Defesa de Bolsonaro pede ao STF para evitar falta grave após apreensão de pistola

A defesa de Jair Bolsonaro apresentou um pedido ao ministro Alexandre de Moraes, do Supremo Tribunal Federal (STF), para que não considere a apreensão recente de uma pistola em nome do ex-presidente como “falta grave”. Além disso, a defesa solicita a manutenção da prisão domiciliar, visto que o prazo inicial de 90 dias expirou em 26 de junho.
A arma foi confiscada em uma blitz de trânsito no Distrito Federal, encontrando-se dentro de um veículo oficial presidencial, conduzido pelo segundo-sargento do Exército Estácio Leite da Silva Filho. Durante a abordagem, o militar afirmou que a pistola pertencia a Bolsonaro.
Após ser informado do incidente, Moraes direcionou à Procuradoria-Geral da República (PGR) a tarefa de avaliar, em até 48 horas, se a apreensão da arma poderia impactar a prisão domiciliar do ex-presidente, em virtude de uma possível falta grave.
Os advogados de Bolsonaro alegam que a arma foi retirada de sua residência para reparos. Eles afirmam que, ao ser abordado, o sargento declarou que a arma era da autoridade, o que, segundo a defesa, demonstra transparência no caso. “Não houve ocultação do armamento, nem qualquer tentativa de alterar registros”, afirmam.
Na petição, a defesa destaca ainda que Bolsonaro não foi notificado sobre a possível cassação do registro da pistola ou sobre a abertura de qualquer processo administrativo nesse sentido.
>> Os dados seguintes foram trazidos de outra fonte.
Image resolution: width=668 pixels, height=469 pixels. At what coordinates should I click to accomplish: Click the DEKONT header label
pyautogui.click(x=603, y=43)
Eles insistem que não há evidências sólidas que indiquem dolo ou culpa do ex-presidente por descumprir ordens judiciais ou violar normas penais.
Por último, a defesa solicita ao STF que rejeite o entendimento de que houve falta grave e que mantenha as condições da pena, com a prorrogação do regime domiciliar humanitário. Em uma atualização na quinta-feira, 25, a PGR informou que ainda não pode opinar sobre o cometimento de falta grave até que as investigações sejam concluídas.